## Action item
Reproduce the section of the listing that begins at the line containing "1092x1092 pixels." and finishes at the line containing "Select the South Node glyph at 15° Cancer". Include both end lines and nothing beyond them.

[Data to use]

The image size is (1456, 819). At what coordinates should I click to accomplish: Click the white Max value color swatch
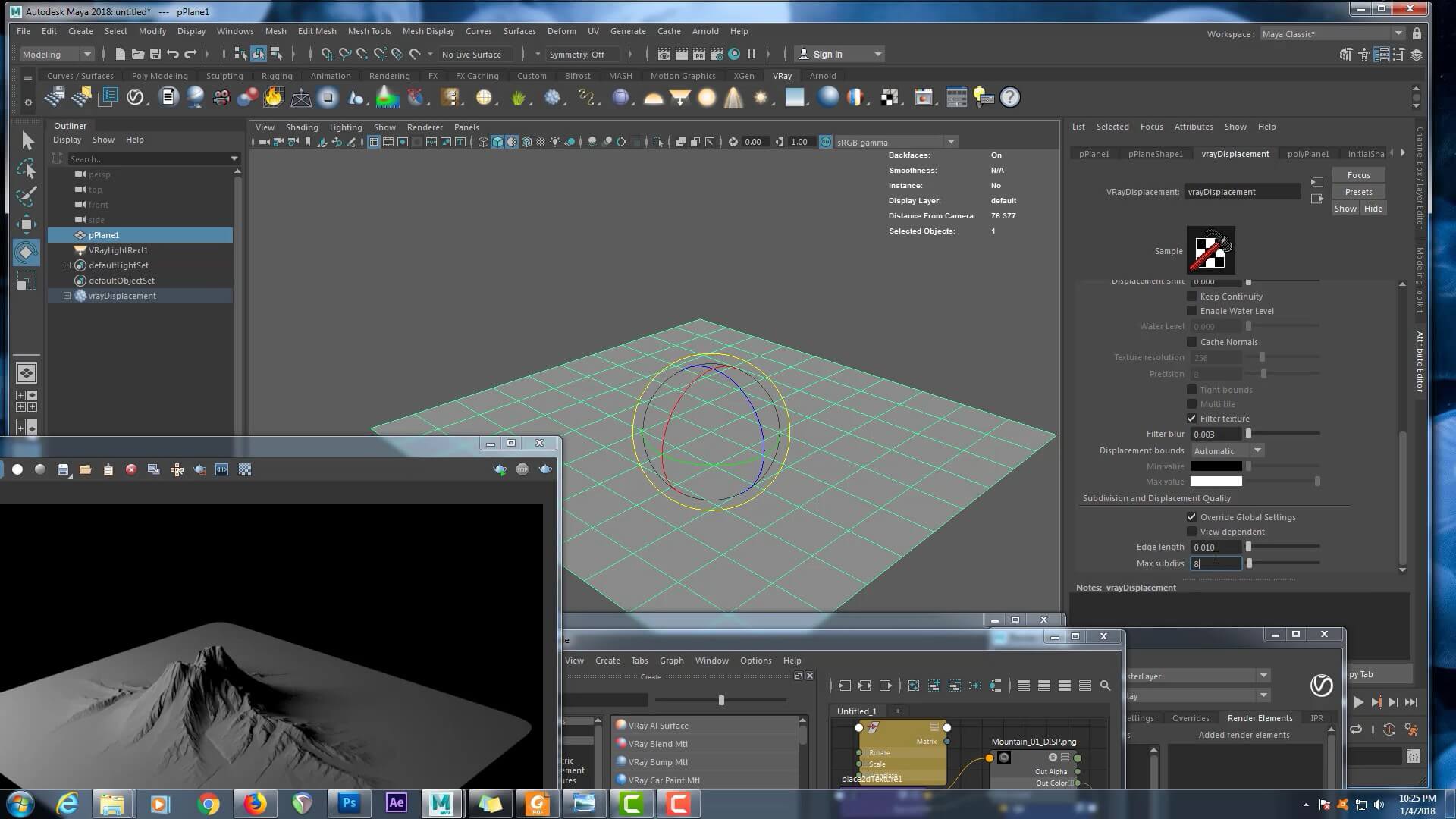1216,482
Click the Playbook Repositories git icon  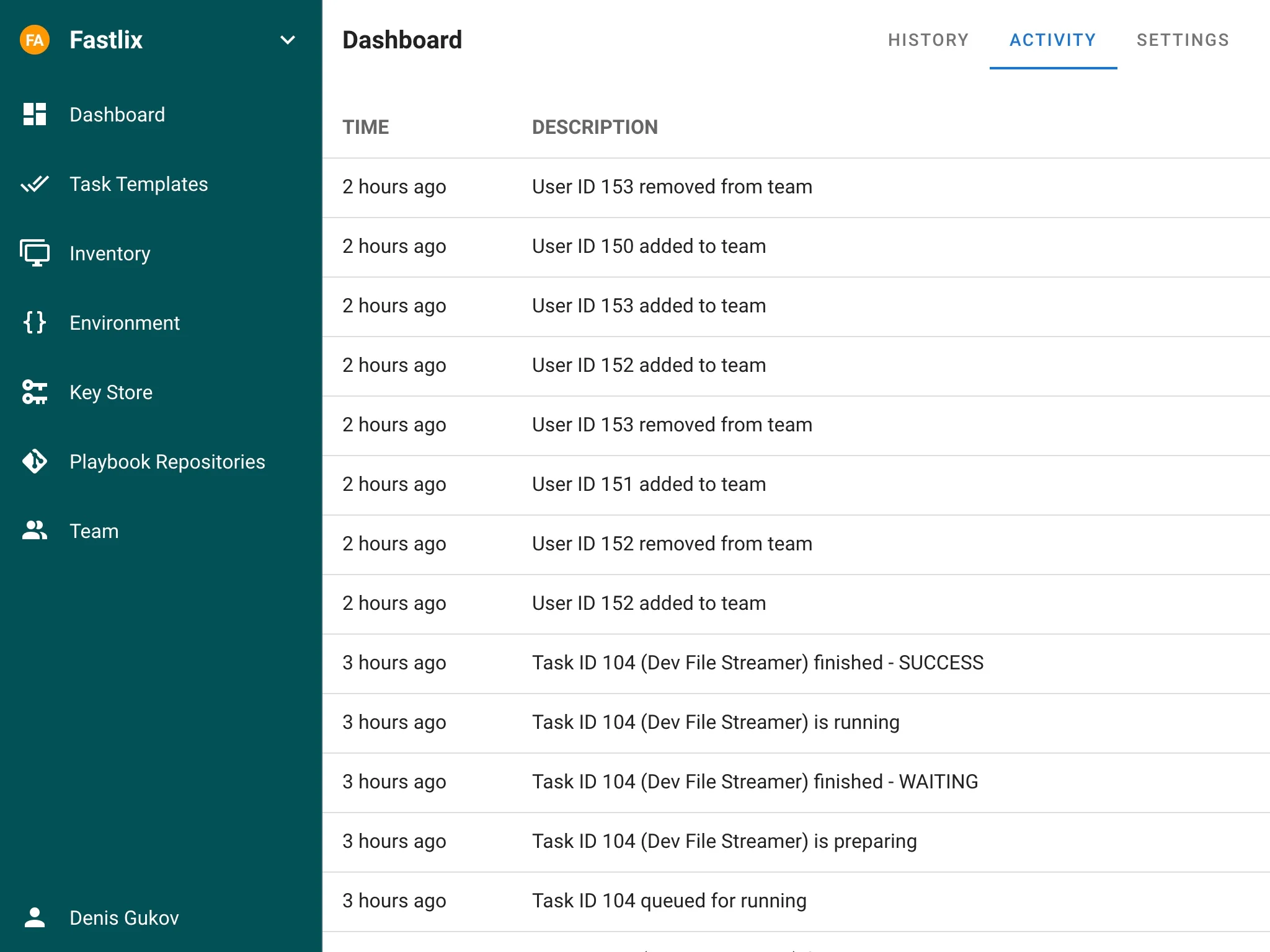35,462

[/Data to use]
[Data to use]

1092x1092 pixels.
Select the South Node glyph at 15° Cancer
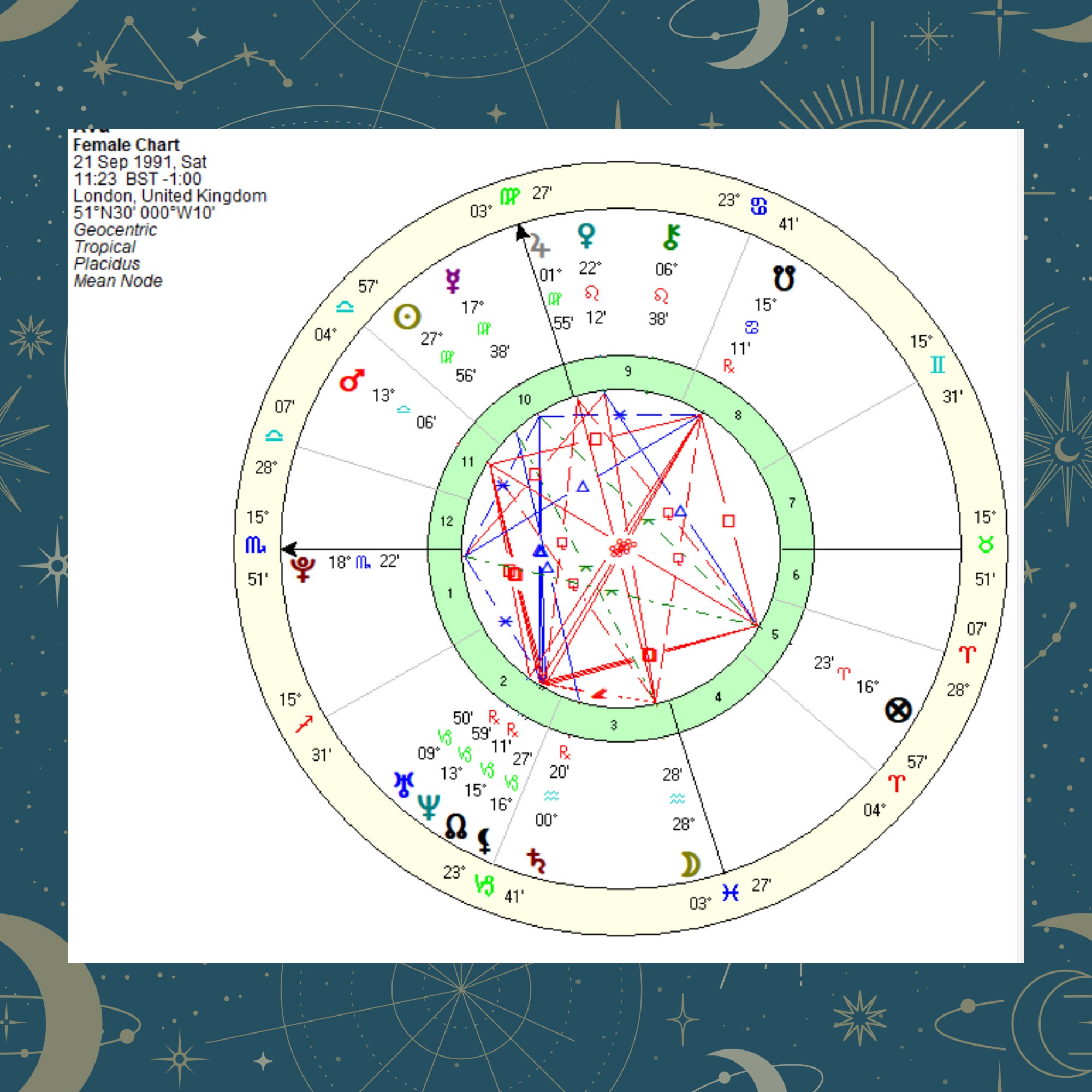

[/Data to use]

## Answer for this exercise
1092x1092 pixels.
Select the South Node glyph at 15° Cancer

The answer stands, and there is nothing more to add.